● Data supplied
+ + +

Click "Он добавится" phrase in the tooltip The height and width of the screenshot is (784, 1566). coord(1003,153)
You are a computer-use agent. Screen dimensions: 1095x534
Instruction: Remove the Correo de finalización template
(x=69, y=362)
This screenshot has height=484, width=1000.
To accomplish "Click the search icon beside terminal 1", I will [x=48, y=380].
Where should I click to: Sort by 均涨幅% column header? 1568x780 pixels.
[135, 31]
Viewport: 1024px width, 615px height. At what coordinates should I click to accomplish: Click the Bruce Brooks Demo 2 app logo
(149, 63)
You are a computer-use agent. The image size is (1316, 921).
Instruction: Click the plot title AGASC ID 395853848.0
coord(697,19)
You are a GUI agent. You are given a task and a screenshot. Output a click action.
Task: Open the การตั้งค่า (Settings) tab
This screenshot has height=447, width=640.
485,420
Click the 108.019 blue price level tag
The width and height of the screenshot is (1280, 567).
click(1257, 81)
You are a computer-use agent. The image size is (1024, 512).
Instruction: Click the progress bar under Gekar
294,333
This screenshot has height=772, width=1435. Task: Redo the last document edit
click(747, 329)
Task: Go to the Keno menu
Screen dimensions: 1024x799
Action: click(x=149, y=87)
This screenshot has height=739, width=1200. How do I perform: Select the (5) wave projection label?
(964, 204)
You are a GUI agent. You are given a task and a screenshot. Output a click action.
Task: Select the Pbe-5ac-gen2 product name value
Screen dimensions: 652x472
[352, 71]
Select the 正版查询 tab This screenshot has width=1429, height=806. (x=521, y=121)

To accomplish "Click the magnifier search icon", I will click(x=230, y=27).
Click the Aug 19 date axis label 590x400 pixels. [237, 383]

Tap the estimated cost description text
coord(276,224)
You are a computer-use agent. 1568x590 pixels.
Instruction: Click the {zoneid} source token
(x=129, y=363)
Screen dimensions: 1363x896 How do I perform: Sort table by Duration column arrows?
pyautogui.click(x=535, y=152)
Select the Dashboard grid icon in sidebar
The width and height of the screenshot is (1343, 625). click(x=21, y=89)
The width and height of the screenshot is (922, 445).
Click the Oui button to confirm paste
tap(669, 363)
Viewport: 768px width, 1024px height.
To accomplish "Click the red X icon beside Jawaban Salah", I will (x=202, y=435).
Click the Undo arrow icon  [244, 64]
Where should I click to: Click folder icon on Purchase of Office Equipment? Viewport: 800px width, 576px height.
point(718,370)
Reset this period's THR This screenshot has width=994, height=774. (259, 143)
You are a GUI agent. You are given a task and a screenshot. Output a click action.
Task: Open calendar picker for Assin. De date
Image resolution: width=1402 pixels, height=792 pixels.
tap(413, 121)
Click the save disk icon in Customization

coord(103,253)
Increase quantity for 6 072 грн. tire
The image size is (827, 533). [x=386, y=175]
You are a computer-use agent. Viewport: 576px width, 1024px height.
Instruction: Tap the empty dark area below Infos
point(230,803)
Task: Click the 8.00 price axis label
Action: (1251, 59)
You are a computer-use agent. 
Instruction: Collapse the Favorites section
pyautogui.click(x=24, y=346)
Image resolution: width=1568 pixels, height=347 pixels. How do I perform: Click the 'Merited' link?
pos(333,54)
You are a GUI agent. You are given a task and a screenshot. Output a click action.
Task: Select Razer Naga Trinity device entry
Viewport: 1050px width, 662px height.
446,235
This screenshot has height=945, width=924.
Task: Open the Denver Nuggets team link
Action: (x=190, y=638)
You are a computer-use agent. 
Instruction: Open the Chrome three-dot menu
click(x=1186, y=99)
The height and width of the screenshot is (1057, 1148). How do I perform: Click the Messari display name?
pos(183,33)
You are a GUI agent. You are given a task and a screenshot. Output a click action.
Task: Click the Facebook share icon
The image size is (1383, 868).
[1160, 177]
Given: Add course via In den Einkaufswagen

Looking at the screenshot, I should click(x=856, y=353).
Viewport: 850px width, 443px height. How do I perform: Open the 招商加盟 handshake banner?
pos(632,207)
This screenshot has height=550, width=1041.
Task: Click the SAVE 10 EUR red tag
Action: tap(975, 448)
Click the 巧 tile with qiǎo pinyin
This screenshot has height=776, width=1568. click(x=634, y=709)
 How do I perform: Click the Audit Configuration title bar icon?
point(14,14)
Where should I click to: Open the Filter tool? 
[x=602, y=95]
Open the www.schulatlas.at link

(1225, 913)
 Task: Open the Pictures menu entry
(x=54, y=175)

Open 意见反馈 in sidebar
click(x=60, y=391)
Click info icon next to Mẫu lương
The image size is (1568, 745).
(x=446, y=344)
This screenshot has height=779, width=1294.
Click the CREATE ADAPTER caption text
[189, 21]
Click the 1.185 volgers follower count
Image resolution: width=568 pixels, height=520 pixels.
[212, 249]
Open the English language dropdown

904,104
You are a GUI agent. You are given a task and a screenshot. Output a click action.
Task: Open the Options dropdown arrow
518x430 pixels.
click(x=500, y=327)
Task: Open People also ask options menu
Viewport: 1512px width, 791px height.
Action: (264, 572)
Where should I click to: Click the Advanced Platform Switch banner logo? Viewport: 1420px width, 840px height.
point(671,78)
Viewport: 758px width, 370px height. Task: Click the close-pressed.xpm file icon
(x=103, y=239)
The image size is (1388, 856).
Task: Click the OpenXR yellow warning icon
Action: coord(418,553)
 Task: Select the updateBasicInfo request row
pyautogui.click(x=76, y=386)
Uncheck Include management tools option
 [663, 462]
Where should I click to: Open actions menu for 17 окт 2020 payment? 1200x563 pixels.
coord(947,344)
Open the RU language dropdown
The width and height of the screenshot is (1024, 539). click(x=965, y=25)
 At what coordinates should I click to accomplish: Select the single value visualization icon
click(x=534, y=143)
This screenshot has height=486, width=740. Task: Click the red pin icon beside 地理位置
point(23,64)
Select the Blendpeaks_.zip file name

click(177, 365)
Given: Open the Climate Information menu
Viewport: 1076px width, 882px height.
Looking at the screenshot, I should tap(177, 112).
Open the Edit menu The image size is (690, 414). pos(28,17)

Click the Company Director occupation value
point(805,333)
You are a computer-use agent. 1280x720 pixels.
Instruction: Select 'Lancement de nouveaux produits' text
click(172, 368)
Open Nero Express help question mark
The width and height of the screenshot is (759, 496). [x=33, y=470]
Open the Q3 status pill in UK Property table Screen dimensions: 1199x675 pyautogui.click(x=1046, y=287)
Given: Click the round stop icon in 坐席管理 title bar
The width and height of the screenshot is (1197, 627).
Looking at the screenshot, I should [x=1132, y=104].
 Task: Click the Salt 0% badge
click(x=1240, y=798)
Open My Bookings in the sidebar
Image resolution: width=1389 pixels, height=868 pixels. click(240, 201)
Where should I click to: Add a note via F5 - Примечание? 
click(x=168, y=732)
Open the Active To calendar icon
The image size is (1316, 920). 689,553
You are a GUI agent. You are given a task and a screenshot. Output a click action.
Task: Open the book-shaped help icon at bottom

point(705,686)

+ + +

● The task
Would you please give all of the entries above once more, exactly as they are?

● Result of the exercise
Click "Он добавится" phrase in the tooltip The height and width of the screenshot is (784, 1566). coord(1003,153)
You are a computer-use agent. Screen dimensions: 1095x534
Instruction: Remove the Correo de finalización template
(x=69, y=362)
This screenshot has height=484, width=1000.
To accomplish "Click the search icon beside terminal 1", I will [x=48, y=380].
Where should I click to: Sort by 均涨幅% column header? 1568x780 pixels.
[135, 31]
Viewport: 1024px width, 615px height. At what coordinates should I click to accomplish: Click the Bruce Brooks Demo 2 app logo
(149, 63)
You are a computer-use agent. The image size is (1316, 921).
Instruction: Click the plot title AGASC ID 395853848.0
coord(697,19)
You are a GUI agent. You are given a task and a screenshot. Output a click action.
Task: Open the การตั้งค่า (Settings) tab
This screenshot has height=447, width=640.
485,420
Click the 108.019 blue price level tag
The width and height of the screenshot is (1280, 567).
click(1257, 81)
You are a computer-use agent. The image size is (1024, 512).
Instruction: Click the progress bar under Gekar
294,333
This screenshot has height=772, width=1435. Task: Redo the last document edit
click(747, 329)
Task: Go to the Keno menu
Screen dimensions: 1024x799
Action: click(x=149, y=87)
This screenshot has height=739, width=1200. How do I perform: Select the (5) wave projection label?
(964, 204)
You are a GUI agent. You are given a task and a screenshot. Output a click action.
Task: Select the Pbe-5ac-gen2 product name value
Screen dimensions: 652x472
[352, 71]
Select the 正版查询 tab This screenshot has width=1429, height=806. (x=521, y=121)

To accomplish "Click the magnifier search icon", I will click(x=230, y=27).
Click the Aug 19 date axis label 590x400 pixels. [237, 383]

Tap the estimated cost description text
coord(276,224)
You are a computer-use agent. 1568x590 pixels.
Instruction: Click the {zoneid} source token
(x=129, y=363)
Screen dimensions: 1363x896 How do I perform: Sort table by Duration column arrows?
pyautogui.click(x=535, y=152)
Select the Dashboard grid icon in sidebar
The width and height of the screenshot is (1343, 625). click(x=21, y=89)
The width and height of the screenshot is (922, 445).
Click the Oui button to confirm paste
tap(669, 363)
Viewport: 768px width, 1024px height.
To accomplish "Click the red X icon beside Jawaban Salah", I will (x=202, y=435).
Click the Undo arrow icon  [244, 64]
Where should I click to: Click folder icon on Purchase of Office Equipment? Viewport: 800px width, 576px height.
point(718,370)
Reset this period's THR This screenshot has width=994, height=774. (259, 143)
You are a GUI agent. You are given a task and a screenshot. Output a click action.
Task: Open calendar picker for Assin. De date
Image resolution: width=1402 pixels, height=792 pixels.
tap(413, 121)
Click the save disk icon in Customization

coord(103,253)
Increase quantity for 6 072 грн. tire
The image size is (827, 533). [x=386, y=175]
You are a computer-use agent. Viewport: 576px width, 1024px height.
Instruction: Tap the empty dark area below Infos
point(230,803)
Task: Click the 8.00 price axis label
Action: (1251, 59)
You are a computer-use agent. 
Instruction: Collapse the Favorites section
pyautogui.click(x=24, y=346)
Image resolution: width=1568 pixels, height=347 pixels. How do I perform: Click the 'Merited' link?
pos(333,54)
You are a GUI agent. You are given a task and a screenshot. Output a click action.
Task: Select Razer Naga Trinity device entry
Viewport: 1050px width, 662px height.
446,235
This screenshot has height=945, width=924.
Task: Open the Denver Nuggets team link
Action: (x=190, y=638)
You are a computer-use agent. 
Instruction: Open the Chrome three-dot menu
click(x=1186, y=99)
The height and width of the screenshot is (1057, 1148). How do I perform: Click the Messari display name?
pos(183,33)
You are a GUI agent. You are given a task and a screenshot. Output a click action.
Task: Click the Facebook share icon
The image size is (1383, 868).
[1160, 177]
Given: Add course via In den Einkaufswagen

Looking at the screenshot, I should click(x=856, y=353).
Viewport: 850px width, 443px height. How do I perform: Open the 招商加盟 handshake banner?
pos(632,207)
This screenshot has height=550, width=1041.
Task: Click the SAVE 10 EUR red tag
Action: tap(975, 448)
Click the 巧 tile with qiǎo pinyin
This screenshot has height=776, width=1568. click(x=634, y=709)
 How do I perform: Click the Audit Configuration title bar icon?
point(14,14)
Where should I click to: Open the Filter tool? 
[x=602, y=95]
Open the www.schulatlas.at link

(1225, 913)
 Task: Open the Pictures menu entry
(x=54, y=175)

Open 意见反馈 in sidebar
click(x=60, y=391)
Click info icon next to Mẫu lương
The image size is (1568, 745).
(x=446, y=344)
This screenshot has height=779, width=1294.
Click the CREATE ADAPTER caption text
[189, 21]
Click the 1.185 volgers follower count
Image resolution: width=568 pixels, height=520 pixels.
[212, 249]
Open the English language dropdown

904,104
You are a GUI agent. You are given a task and a screenshot. Output a click action.
Task: Open the Options dropdown arrow
518x430 pixels.
click(x=500, y=327)
Task: Open People also ask options menu
Viewport: 1512px width, 791px height.
Action: (264, 572)
Where should I click to: Click the Advanced Platform Switch banner logo? Viewport: 1420px width, 840px height.
point(671,78)
Viewport: 758px width, 370px height. Task: Click the close-pressed.xpm file icon
(x=103, y=239)
The image size is (1388, 856).
Task: Click the OpenXR yellow warning icon
Action: coord(418,553)
 Task: Select the updateBasicInfo request row
pyautogui.click(x=76, y=386)
Uncheck Include management tools option
 [663, 462]
Where should I click to: Open actions menu for 17 окт 2020 payment? 1200x563 pixels.
coord(947,344)
Open the RU language dropdown
The width and height of the screenshot is (1024, 539). click(x=965, y=25)
 At what coordinates should I click to accomplish: Select the single value visualization icon
click(x=534, y=143)
This screenshot has height=486, width=740. Task: Click the red pin icon beside 地理位置
point(23,64)
Select the Blendpeaks_.zip file name

click(177, 365)
Given: Open the Climate Information menu
Viewport: 1076px width, 882px height.
Looking at the screenshot, I should tap(177, 112).
Open the Edit menu The image size is (690, 414). pos(28,17)

Click the Company Director occupation value
point(805,333)
You are a computer-use agent. 1280x720 pixels.
Instruction: Select 'Lancement de nouveaux produits' text
click(172, 368)
Open Nero Express help question mark
The width and height of the screenshot is (759, 496). [x=33, y=470]
Open the Q3 status pill in UK Property table Screen dimensions: 1199x675 pyautogui.click(x=1046, y=287)
Given: Click the round stop icon in 坐席管理 title bar
The width and height of the screenshot is (1197, 627).
Looking at the screenshot, I should [x=1132, y=104].
 Task: Click the Salt 0% badge
click(x=1240, y=798)
Open My Bookings in the sidebar
Image resolution: width=1389 pixels, height=868 pixels. click(240, 201)
Where should I click to: Add a note via F5 - Примечание? 
click(x=168, y=732)
Open the Active To calendar icon
The image size is (1316, 920). 689,553
You are a GUI agent. You are given a task and a screenshot. Output a click action.
Task: Open the book-shaped help icon at bottom

point(705,686)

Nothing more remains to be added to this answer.